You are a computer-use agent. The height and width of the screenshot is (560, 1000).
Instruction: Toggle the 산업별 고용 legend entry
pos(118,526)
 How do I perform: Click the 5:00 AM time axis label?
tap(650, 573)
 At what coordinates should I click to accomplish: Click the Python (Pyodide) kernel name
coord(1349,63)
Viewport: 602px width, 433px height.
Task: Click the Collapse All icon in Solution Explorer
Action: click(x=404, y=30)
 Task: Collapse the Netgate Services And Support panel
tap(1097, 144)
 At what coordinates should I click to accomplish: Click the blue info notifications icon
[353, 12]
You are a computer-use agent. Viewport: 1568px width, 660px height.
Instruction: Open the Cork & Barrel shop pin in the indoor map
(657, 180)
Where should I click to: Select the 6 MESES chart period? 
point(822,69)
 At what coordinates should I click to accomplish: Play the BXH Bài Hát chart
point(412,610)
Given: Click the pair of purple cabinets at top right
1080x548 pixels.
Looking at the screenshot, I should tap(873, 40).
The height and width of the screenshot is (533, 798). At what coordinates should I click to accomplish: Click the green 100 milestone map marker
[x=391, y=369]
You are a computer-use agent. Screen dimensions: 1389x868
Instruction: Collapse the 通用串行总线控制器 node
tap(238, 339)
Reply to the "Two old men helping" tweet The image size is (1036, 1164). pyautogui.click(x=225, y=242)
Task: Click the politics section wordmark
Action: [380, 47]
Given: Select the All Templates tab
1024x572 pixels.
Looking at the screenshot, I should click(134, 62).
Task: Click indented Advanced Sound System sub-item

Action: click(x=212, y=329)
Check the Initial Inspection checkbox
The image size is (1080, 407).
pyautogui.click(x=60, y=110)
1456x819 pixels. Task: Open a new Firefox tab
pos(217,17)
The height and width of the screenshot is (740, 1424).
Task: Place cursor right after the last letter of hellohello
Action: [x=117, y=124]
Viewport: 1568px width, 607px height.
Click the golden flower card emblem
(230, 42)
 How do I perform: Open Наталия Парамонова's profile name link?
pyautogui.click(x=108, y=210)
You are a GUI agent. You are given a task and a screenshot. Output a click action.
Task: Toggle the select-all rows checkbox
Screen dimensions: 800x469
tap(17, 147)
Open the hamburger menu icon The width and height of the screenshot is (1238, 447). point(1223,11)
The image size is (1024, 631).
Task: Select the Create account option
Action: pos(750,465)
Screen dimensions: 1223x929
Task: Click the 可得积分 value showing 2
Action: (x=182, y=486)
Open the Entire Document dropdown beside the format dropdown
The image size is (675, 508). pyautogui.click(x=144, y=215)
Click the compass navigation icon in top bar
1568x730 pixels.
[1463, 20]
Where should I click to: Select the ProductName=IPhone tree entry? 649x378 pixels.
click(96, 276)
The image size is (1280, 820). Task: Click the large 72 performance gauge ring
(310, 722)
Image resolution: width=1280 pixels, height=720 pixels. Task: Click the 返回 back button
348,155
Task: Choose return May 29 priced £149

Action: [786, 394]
======
YOUR GOAL => Return every line of the listing that has the word "agent" in it.

COMPLETED TASK =>
You are a computer-use agent. The height and width of the screenshot is (560, 1000).
You are a computer-use agent. Viewport: 1568px width, 660px height.
You are a computer-use agent. Screen dimensions: 1389x868
You are a GUI agent. You are given a task and a screenshot. Output a click action.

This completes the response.